Resources, guides, and emergency contacts.
Reverse image search is your best friend — drop any photo into Google Images or TinEye. Be wary of profiles with very few photos, all shot in the same place, or pictures that look “too perfect.” Check when the account was created; scammers spin up fresh profiles constantly. Trust the date stamps and the little inconsistencies.
Watch for whirlwind declarations of love, a refusal to video call, and a partner who conveniently “works abroad” (military, oil rig, overseas contract). The big one: any request for money, gift cards, or crypto — especially wrapped in an emergency or sob story. Mismatched grammar, recycled photos and rushing the chat off-platform are all red flags.
Meet in a busy public place in daylight. Tell a friend where you’re going and share your live location. Arrange your own transport there and back. Keep your drink with you and your phone charged. Do a live video call before meeting so you know he’s real — and trust your gut. You can leave at any time, for any reason.

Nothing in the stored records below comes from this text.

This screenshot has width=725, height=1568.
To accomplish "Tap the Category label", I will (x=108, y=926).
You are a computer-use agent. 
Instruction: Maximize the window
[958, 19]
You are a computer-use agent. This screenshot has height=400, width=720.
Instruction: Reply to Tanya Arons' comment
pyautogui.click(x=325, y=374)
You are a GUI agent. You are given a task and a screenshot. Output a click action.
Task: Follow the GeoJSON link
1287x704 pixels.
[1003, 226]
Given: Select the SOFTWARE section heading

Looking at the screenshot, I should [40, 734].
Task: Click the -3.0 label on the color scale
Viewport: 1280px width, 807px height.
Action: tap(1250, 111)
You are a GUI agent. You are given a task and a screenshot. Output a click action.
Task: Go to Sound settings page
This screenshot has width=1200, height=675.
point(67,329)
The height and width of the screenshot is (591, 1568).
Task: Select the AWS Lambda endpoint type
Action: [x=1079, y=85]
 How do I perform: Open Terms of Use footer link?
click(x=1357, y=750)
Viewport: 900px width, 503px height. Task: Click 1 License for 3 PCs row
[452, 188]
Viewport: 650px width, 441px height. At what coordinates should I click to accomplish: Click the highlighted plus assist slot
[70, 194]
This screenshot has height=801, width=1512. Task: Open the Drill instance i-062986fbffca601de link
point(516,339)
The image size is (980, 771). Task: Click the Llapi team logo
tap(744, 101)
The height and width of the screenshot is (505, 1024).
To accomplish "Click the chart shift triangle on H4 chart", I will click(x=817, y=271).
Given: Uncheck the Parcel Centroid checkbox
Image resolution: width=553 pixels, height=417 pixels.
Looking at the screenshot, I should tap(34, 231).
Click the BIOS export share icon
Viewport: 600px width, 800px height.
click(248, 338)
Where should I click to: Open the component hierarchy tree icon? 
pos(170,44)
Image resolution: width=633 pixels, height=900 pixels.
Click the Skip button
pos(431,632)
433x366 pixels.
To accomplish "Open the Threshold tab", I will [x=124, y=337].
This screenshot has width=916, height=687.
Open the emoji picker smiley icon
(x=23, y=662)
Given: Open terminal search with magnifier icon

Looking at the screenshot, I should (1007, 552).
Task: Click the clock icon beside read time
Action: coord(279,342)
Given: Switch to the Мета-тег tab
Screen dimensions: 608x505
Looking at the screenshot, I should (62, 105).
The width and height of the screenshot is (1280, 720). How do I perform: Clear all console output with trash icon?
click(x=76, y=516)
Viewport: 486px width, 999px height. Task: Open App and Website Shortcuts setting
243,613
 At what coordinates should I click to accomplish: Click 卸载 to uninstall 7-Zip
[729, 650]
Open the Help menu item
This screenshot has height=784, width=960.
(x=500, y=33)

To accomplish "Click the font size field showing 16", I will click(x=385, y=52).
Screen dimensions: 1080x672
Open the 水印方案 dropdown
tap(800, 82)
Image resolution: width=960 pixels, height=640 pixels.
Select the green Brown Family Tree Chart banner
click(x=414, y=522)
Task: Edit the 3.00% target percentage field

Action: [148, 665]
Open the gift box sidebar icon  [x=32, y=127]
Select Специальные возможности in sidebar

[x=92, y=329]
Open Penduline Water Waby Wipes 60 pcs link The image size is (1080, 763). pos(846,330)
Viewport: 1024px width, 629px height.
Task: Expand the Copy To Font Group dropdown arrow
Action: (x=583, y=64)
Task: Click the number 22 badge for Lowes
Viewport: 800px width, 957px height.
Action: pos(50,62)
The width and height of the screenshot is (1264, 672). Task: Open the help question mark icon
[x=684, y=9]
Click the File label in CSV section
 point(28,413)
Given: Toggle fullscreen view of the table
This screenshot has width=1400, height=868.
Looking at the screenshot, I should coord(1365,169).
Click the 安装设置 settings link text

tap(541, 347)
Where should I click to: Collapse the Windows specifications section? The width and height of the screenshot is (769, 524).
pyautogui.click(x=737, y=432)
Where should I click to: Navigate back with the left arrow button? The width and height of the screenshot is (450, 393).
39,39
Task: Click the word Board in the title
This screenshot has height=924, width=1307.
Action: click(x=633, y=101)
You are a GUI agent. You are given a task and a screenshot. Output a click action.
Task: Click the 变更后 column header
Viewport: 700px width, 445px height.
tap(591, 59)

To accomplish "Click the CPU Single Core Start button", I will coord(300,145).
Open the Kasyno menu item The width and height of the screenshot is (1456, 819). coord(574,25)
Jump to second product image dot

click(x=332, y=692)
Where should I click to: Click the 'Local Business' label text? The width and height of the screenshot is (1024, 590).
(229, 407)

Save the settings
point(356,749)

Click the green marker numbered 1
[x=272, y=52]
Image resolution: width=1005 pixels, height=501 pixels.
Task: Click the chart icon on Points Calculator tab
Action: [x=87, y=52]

Keep chats on-platform until you trust them. Don’t share your full name, home or work address, or daily routine early on. Lock down your social accounts and reverse-search your own photos to see where they appear. Consider a separate email and a free calling number (like Google Voice) for new connections, and strip location data from photos before sending.
Screenshot everything — messages, profiles, timestamps — before you block. Don’t engage; blocking and reporting is stronger than arguing. Report to the platform and to the police even if you think “nothing will happen”: you need the paper trail. Contact the NCMEC CyberTipline for image-based abuse. Most states now have cyberstalking laws on your side.